When I was thinking about space, I immediately thought of my Catholic middle school dance days. We had a love/hate relationship with a nun-instated law called the cinder block rule. This rule stated that there was to be enough space for a cinder block between you and your dance partner. This was a life-saver when dancing with an awkward boy with a minor case of body odor, but a stumbling block when dancing with the class heart throb you had your eye on.
The cinder block law existed because another law exists in the human heart. When we love someone or something, the space between us and that person or thing naturally diminishes. We may start a cinder block apart, but when we love someone, we end up in a tight embrace.
I see this law played out in my relationships with my husband and children. From time to time, I realize that my heart, my hopes, my identity have become too tightly wound to those that I love most deeply.
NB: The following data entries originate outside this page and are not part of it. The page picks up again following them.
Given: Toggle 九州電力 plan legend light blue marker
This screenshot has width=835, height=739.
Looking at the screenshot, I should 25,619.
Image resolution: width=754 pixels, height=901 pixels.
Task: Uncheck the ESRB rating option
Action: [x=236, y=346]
In those moments, I need to give them space, I need to put the cinder block back up between us and allow them space to be themselves, to fail, to grow.
The only way that I am able to give them these much needed spaces is to run to the one relationship where the cinder block rule need not apply, my relationship with the Lord. This is the one place where the less space, the better, where the more I love Him, the more tightly wound I become with Him. When I am wrapped up in Him, with few spaces in between, I am free from my need to be compulsively busy or to over-parent my beloved boys.